A gold mining company can increase or decrease its output depending on the market price of the metal to maximize its profit. As the price of the metal moves up in the market, mining production is likely to increase, potentially leading to significant increases in profits reflected in the stock price. Additionally, if there ever is a massive shortage of the physical metal due to global demand, shares of gold mining stocks are likely to increase substantially, as these companies will be producing a highly sought-after metal with limited competition.

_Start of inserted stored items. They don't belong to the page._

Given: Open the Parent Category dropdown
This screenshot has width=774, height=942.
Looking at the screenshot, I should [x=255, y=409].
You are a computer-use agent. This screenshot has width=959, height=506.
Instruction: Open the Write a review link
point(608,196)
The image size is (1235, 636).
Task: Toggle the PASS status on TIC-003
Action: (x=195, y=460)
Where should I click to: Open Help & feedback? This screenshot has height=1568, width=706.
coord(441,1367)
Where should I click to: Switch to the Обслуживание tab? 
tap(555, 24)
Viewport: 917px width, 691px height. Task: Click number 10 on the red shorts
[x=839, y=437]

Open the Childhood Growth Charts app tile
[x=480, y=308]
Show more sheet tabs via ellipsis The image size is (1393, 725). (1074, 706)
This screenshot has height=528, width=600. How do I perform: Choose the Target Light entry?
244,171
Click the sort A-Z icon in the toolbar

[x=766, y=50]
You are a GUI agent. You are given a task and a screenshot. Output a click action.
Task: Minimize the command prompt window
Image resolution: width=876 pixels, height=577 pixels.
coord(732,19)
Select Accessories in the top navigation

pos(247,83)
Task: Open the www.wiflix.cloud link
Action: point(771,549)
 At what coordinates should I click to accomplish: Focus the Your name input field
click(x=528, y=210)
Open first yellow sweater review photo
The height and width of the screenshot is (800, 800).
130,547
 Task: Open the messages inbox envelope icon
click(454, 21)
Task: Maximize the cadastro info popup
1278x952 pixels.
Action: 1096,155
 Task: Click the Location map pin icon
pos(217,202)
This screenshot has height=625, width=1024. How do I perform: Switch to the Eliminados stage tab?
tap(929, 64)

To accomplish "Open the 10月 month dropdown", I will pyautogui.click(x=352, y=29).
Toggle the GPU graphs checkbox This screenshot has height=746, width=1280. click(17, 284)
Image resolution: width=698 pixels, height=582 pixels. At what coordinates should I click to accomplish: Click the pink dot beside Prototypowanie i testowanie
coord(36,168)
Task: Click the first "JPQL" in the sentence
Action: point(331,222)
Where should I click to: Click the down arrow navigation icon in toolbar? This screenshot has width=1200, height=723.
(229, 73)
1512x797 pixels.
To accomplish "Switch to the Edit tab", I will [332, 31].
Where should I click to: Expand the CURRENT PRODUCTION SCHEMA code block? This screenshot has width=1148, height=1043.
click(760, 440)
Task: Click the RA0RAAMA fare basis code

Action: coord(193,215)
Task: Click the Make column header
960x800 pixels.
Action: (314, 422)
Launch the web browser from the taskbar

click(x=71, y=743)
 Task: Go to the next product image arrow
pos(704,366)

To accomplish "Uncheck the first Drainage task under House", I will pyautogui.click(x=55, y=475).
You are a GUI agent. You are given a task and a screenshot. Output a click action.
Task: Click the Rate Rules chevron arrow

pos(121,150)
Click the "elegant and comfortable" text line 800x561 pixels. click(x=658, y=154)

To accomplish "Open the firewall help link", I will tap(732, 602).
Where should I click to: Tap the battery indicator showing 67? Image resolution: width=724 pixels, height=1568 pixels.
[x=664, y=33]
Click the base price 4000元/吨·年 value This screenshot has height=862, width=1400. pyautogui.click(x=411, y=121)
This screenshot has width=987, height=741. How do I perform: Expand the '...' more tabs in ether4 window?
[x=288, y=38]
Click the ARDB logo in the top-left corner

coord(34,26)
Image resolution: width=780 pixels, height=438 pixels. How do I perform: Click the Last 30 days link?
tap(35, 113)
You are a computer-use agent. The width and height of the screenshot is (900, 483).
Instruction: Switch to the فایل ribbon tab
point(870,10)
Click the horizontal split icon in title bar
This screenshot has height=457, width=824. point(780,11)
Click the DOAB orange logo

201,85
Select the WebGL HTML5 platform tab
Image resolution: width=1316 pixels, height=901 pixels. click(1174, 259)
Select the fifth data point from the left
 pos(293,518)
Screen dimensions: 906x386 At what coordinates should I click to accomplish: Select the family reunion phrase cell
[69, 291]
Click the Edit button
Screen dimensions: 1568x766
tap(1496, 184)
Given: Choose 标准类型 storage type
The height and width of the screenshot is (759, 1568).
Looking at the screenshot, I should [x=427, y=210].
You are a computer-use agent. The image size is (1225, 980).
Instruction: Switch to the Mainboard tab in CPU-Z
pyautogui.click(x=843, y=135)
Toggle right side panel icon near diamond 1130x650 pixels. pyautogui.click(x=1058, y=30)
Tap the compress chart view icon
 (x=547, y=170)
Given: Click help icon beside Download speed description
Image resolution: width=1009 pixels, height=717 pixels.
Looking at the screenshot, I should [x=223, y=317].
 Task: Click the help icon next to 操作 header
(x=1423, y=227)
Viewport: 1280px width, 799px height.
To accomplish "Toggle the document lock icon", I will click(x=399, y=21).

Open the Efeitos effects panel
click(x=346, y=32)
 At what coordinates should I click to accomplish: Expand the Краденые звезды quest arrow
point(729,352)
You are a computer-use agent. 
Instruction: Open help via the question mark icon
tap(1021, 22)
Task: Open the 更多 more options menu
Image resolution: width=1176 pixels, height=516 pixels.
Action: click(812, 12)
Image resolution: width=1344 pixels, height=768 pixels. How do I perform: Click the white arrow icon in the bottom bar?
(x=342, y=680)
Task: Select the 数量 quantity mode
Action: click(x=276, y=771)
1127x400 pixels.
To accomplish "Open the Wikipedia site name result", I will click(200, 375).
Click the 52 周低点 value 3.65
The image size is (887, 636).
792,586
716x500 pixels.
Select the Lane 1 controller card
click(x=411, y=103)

Though owning gold mining stocks clearly has some advantages relative to owning physical gold, gold mining companies are at risk of bankruptcy or long periods of losses if the cost to mine the metal is greater than the market price of the metal. Additionally, these shares can fluctuate wildly in price, based on the emotions of the stock market.

Australian gold mine.

Advantages and Disadvantages of Physical Gold

Physical gold, on the other hand, has the advantage of providing immunity from shocks in the financial markets and banking system. If ever there were a shutdown of Wall Street or banks (known as a “banking holiday”) due to a terrorist or hacking attack, or due to a financial collapse, those holding physical gold in their possession would be able to liquidate their gold at any time, whereas those owning gold stocks and other financial instruments would have to wait for Wall Street or banks to reopen to gain control of their assets, assuming they are still there. The value of the physical metal is also fairly stable compared to the value of stocks and other financial instruments.

Investing in physical gold is thus a way for investors to protect themselves from a shutdown of the financial system, which has happened in the past in the U.S. and other developed countries throughout history.

However, possessing physical gold in quantity may require storage at a vault or bank that is likely to include fees. Physical gold also does not pay interest, unlike having money in a savings account or bond. Additionally, physical gold can be lost or stolen. However, during periods of very low interest rates or inflation, holding the metal can bring higher returns than a savings account or bonds.

Gold Diversification

Both investing in gold mining stocks and physical gold offer advantages for investors of the yellow metal. Some investors choose to take possession of gold to avoid uncertainties in the stock market, while others believe that gold mining stocks can bring greater long-term returns. Some investors diversify between the two to obtain the benefits of both forms of investing. The key for investors is to do their own due diligence and decide for themselves, perhaps with the help of a financial professional, what type of gold investment is best.